Metabolism begins immediately — starting in the lungs for smoked cannabis and in the small intestines for CBD consumed orally,.
However, the bulk of metabolism happens later; once the cannabinoids reach the liver. Here, a group of enzymes collectively referred to as the CYP450 complex breaks each cannabinoid down further. THC is converted to 7-OH-THC, which remains psychoactive, before breaking down into THC-COOH and smaller conjugated metabolites (which are inactive).

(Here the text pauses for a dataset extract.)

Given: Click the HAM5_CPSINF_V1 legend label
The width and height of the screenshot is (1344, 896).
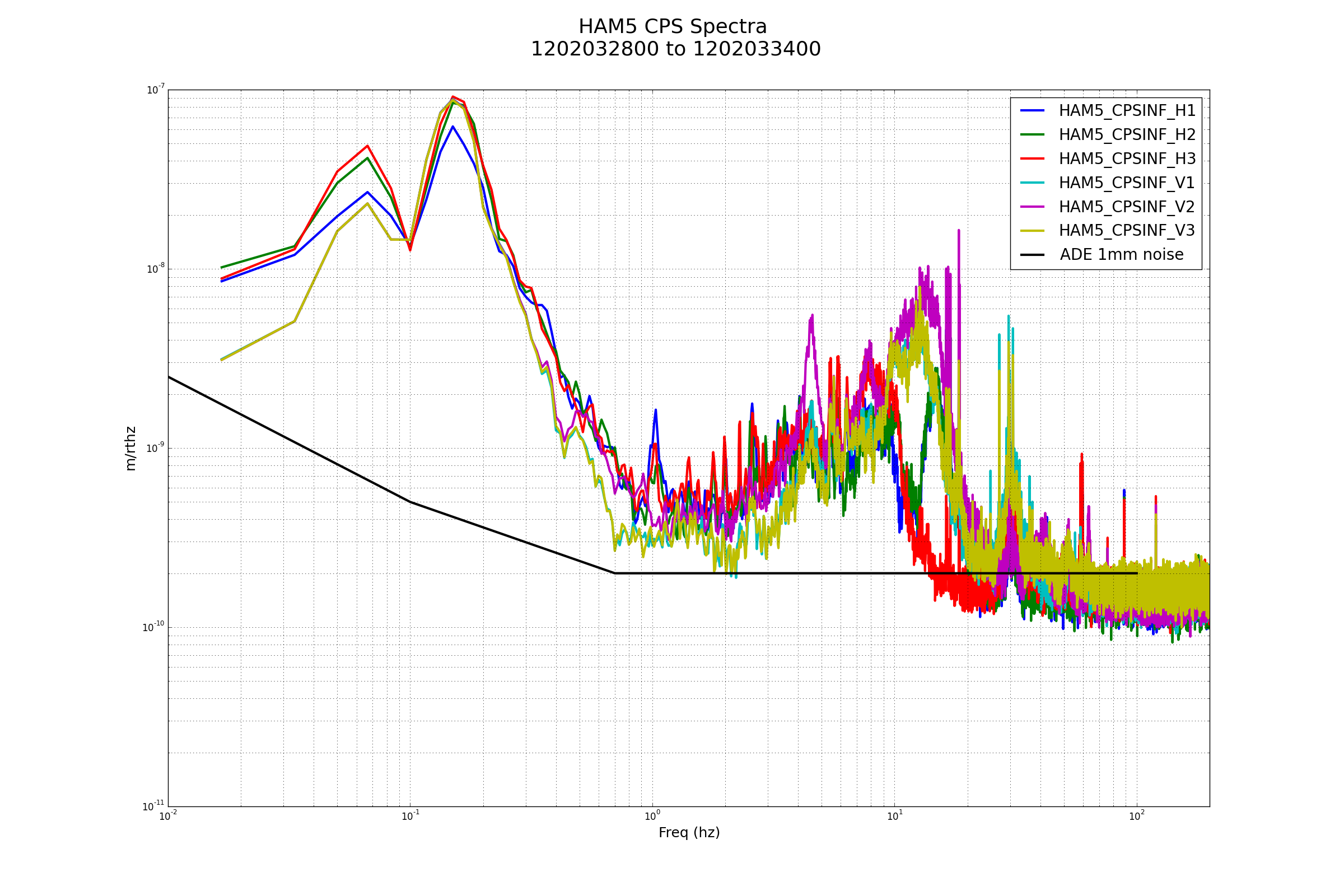Looking at the screenshot, I should [1127, 183].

CBD follows a similar path — first, it’s converted to 7-OH-CBD, then 7-COOH-CBD, and finally smaller conjugates which are able to be filtered and eliminated by the kidneys and bile.
Understanding the way cannabinoids are metabolized is essential for determining the most effective doses and for spotting negative interactions with other drugs before they cause any physical harm.